Here goes another “complete macro plate”! A very warming filling meal great for any cold day…

I first sauteed some sliced onion on oil with a pinch of salt and then added roughly chopped veggies – carrot, burdock root and green savoy cabbage, and sauteed them all for a while together, in a heavy cast iron pot. Then I added cubes of smoked tofu and a substantial amount of sauerkraut. I filled the pot with enough water to almost cover the vegetables, sprinkled some dried thyme and tamari soy sauce on top, put the heavy lid on and let the stew gently simmer for perhaps half an hour. Towards the end I heated oil in a pan and after it warmed up I stirred in a couple tablespoons of corn flour to create a base for a simple thickener for the stew.
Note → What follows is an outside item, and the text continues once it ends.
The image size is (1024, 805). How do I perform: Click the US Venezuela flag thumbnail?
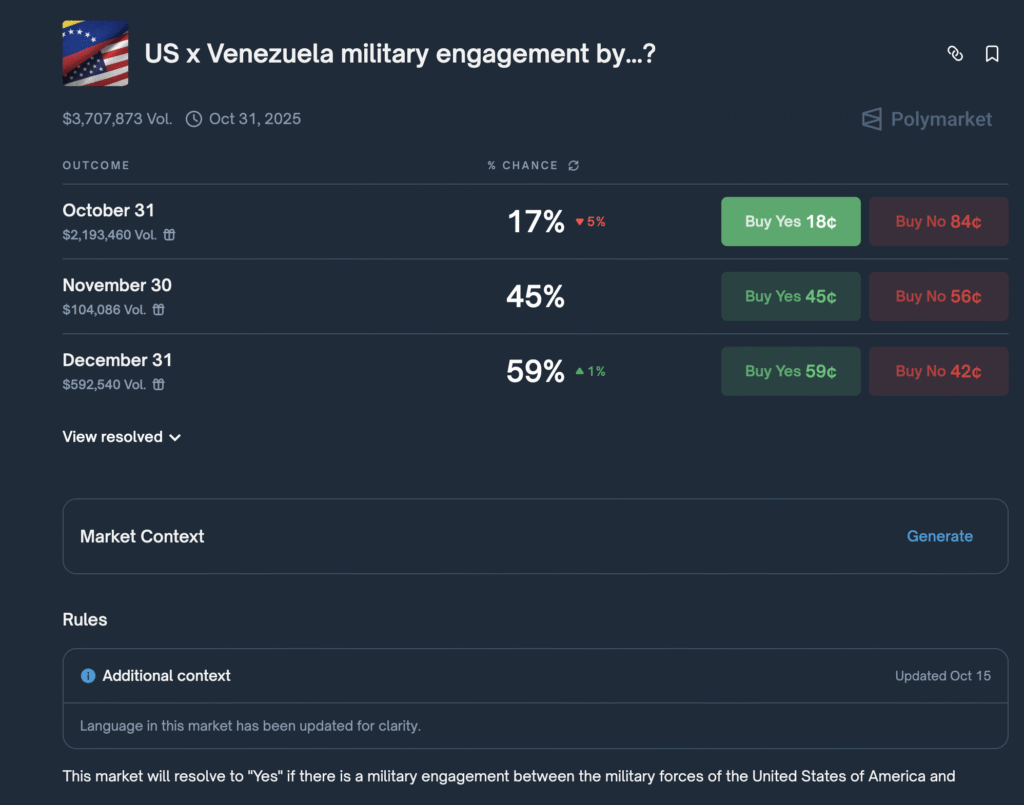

Once the flour starts turning golden and emitting a roasted smell, you can carefully pour in some water until you get a thick creamy sauce. Stir well to prevent lumps from forming while cooking the sauce  for a couple minutes. When the stew is ready, mix the sauce into the veggies and tofu and cook all together for another five minutes or so. Done!

I also had some steamed chinese cabbage to balance the heavy grounding energy of the stew, served with a sauce of white (shiro) miso, tahini and lemon (you could eat the sauce raw, or let it come to boil in a little pan, that way the miso will be easier on your digestion). There was also pressure cooked brown rice with roasted sesame seeds.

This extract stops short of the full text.